There is very limited evidence of validity or responsiveness for the SF-12 and SF-6D and, though they are derivatives of the SF-36, they have a limited item coverage (12 and 11, respectively) and may not perform as well. Therefore, further research needs to be directed toward demonstrating these properties for these instruments.

Research also needs to be directed toward developing robust methods of demonstrating validity and responsiveness for generic HRQL measures. For known groups validity, the evidence discriminating between healthy and not healthy individuals could be considered fairly crude; large differences should be obviously apparent between such groups. Therefore, research is required to demonstrate an instrument that can reflect these differences between different severities of the disorder. For convergent validity, this might mean consideration of which measures to choose for assessment of strength of correlation, both by considering the type of measure (e.g., symptom functioning or HRQL) and the nature of measure (subjective or objective). Studies need to be explicit at their outset about the hypothesized associations when investigating validity and responsiveness.

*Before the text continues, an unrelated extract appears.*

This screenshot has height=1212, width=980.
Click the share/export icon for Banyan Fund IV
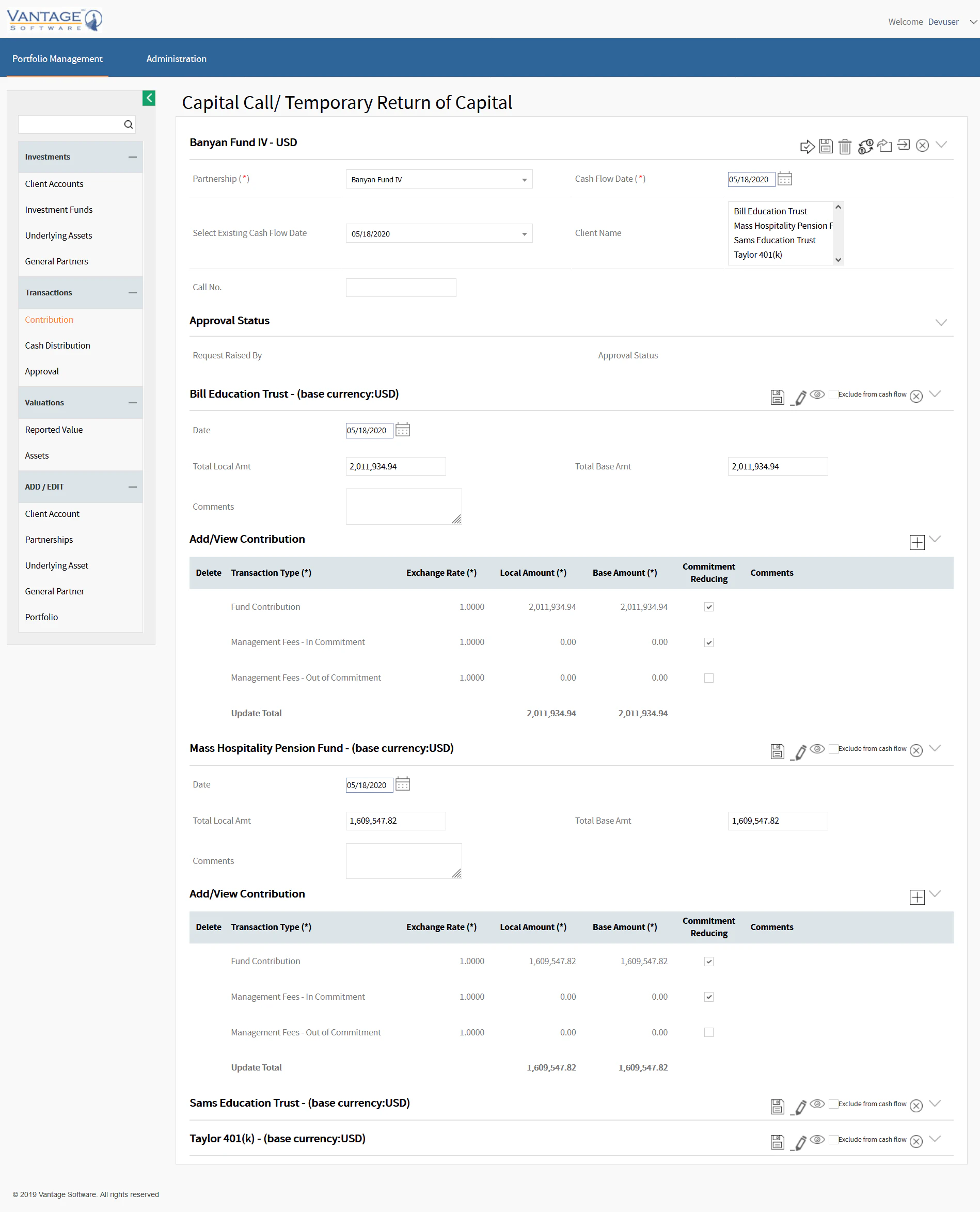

In addition, wherever studies can investigate feasibility of generic HRQL measures alongside construct validity and responsiveness within this disease area, this will allow a greater overall understanding of which measures are useful within schizophrenia.

This review was limited to examining quantitative evidence, but researchers and regulatory authorities, such as the Food and Drug Administration and the European Medicines Agency, also require qualitative evidence on the validity of measures in specific patient groups based on interviews with patients [51,52]. Some of the questions raised in this review might be better addressed through the use of qualitative interviews with patients who will provide greater insight into the shortcomings of these generic measures. Whereas qualitative research indicates generic measures, such as the EQ-5D and SF-6D, are not suitable within schizophrenia, alternative HRQL measures need to be found. One alternative is to develop a preference-based mental health index based on either an existing measure or the development of a new one [53]. Another alternative would be to develop “add-on” dimensions that reflect the concerns of patients with mental health conditions like schizophrenia.

Conclusion

In conclusion, the evidence found in this review on the validity and responsiveness for a number of widely used generic measures in patients with schizophrenia has been mixed. Although the evidence base is limited in a number of important respects (including problems with the measures used to develop constructs in the validation studies), it is sufficient to raise doubts about the use of generic measures of health like the EQ-5D and SF-36 in patients with schizophrenia. This suggests that agencies, such as NICE, which advise on reimbursement of health costs, should be willing to consider evidence on health state utility values based on other methods.

Acknowledgments

Source of financial support: This study was funded by the Medical Research Council Methodology Board (project number G0801394).